**YOUR ASSIGNMENT**
The response should repeat word for word every line below from the one with "Task: Open the 内定＆条件確認、退職準備 step text" to the one with "Given: Click the", inclusive, and nothing else; leave pictures out.

**DATASET RECORDS**
——————
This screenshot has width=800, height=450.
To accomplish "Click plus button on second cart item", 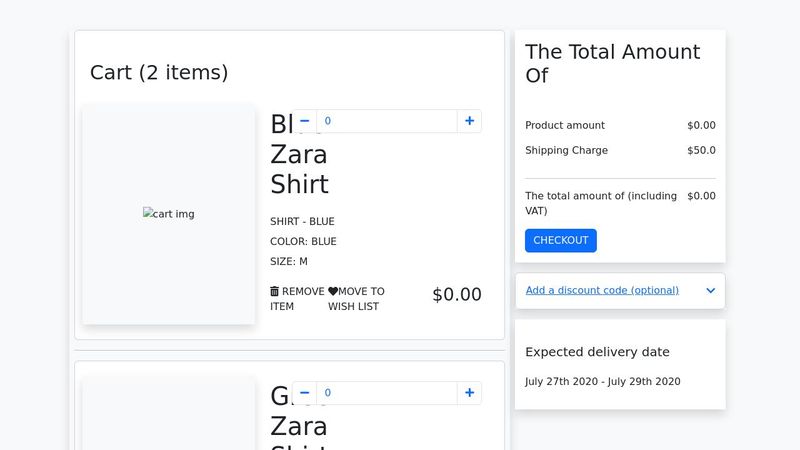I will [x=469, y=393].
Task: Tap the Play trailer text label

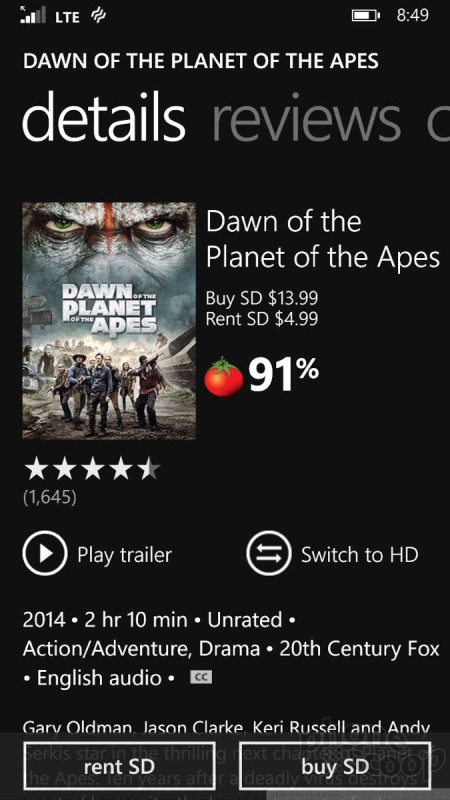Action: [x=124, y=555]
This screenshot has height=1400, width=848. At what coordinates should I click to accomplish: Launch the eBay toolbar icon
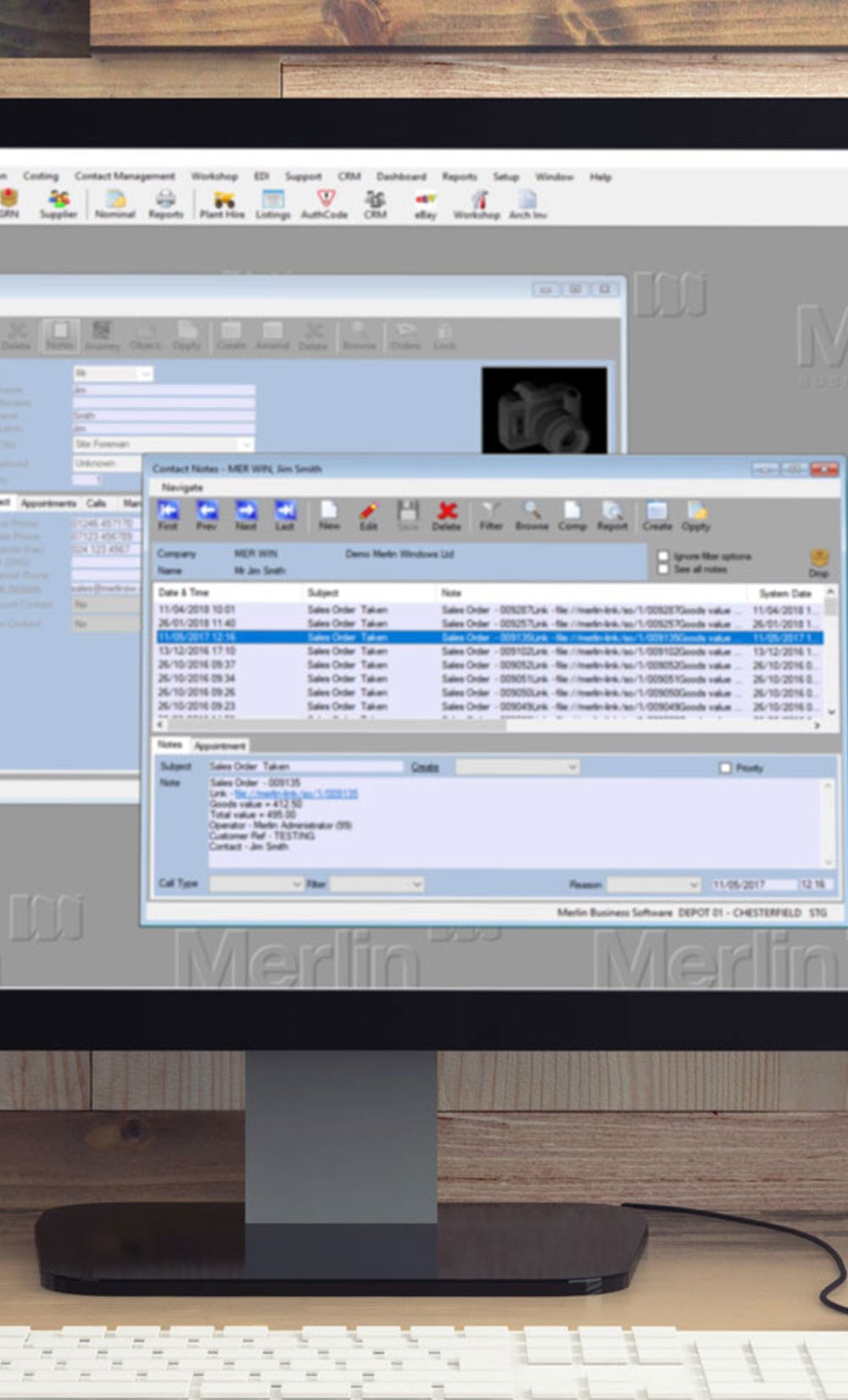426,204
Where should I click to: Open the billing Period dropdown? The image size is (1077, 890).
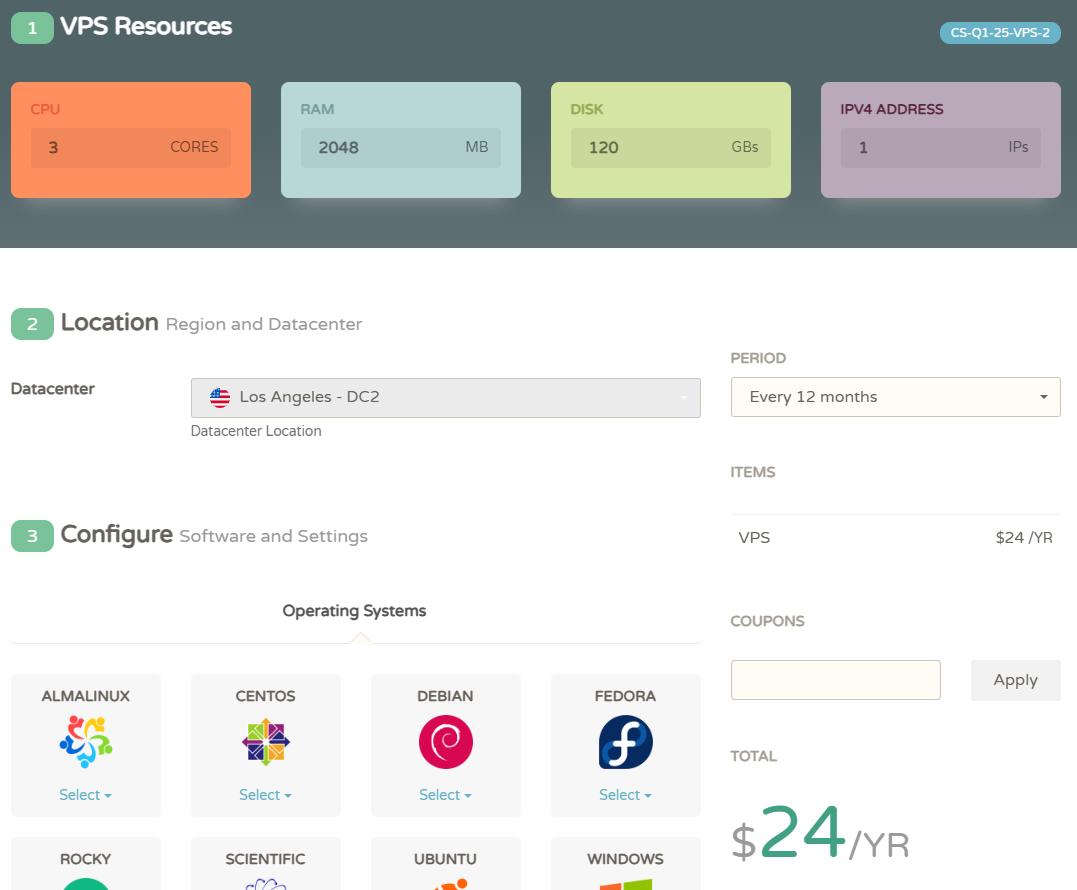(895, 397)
——————
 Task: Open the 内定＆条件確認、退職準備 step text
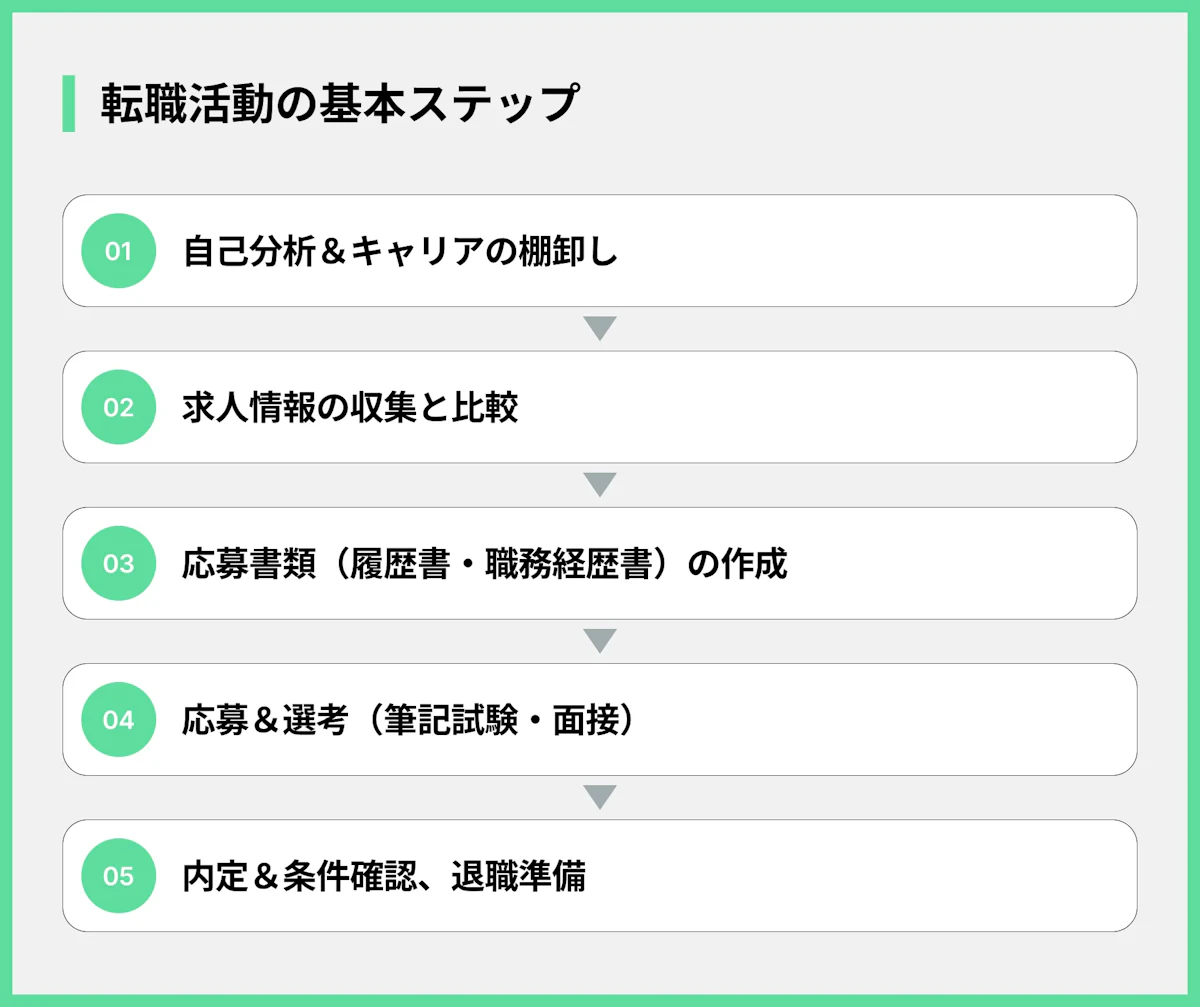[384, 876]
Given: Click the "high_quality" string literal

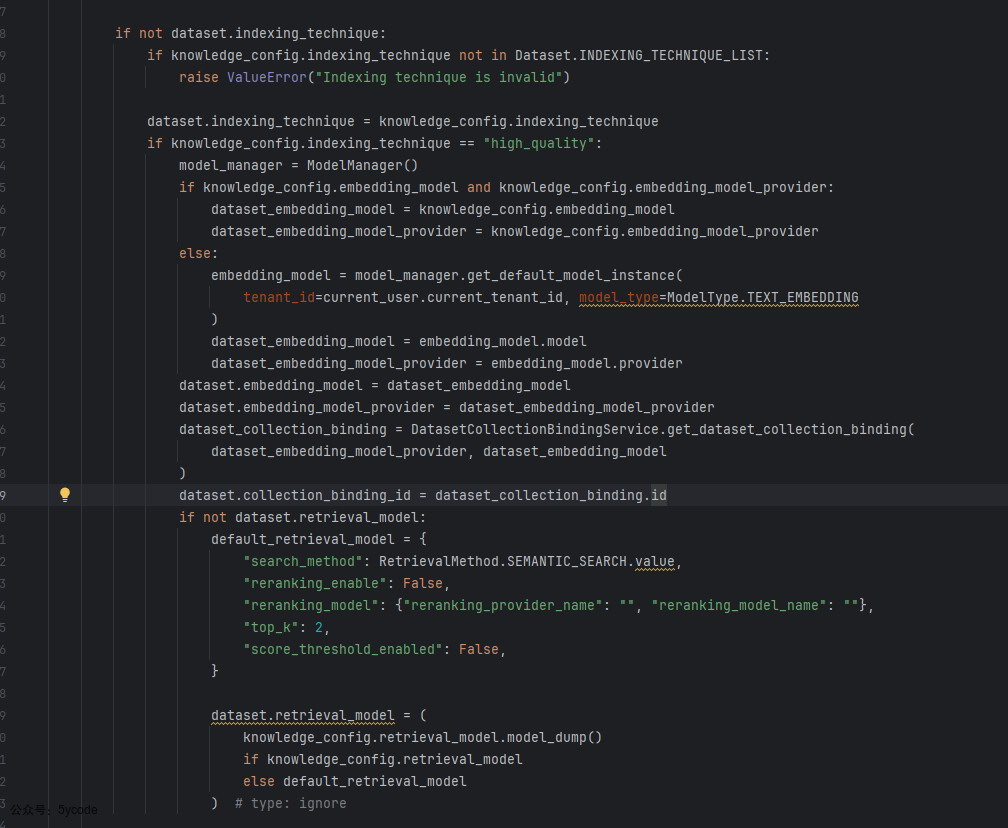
——————
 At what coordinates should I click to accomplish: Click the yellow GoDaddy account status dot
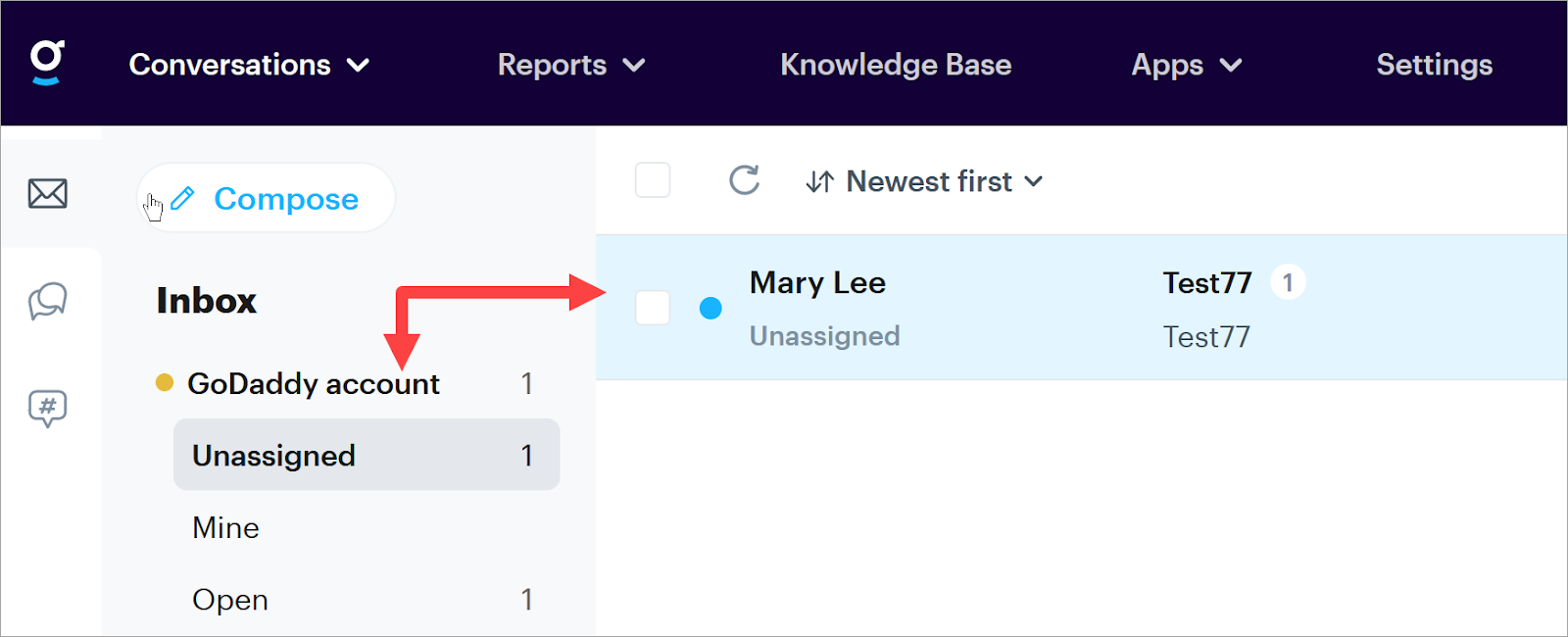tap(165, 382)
——————
**FINISHED TASK**
 Task: Open the 内定＆条件確認、退職準備 step text
[384, 876]
Given: Click the "high_quality" string literal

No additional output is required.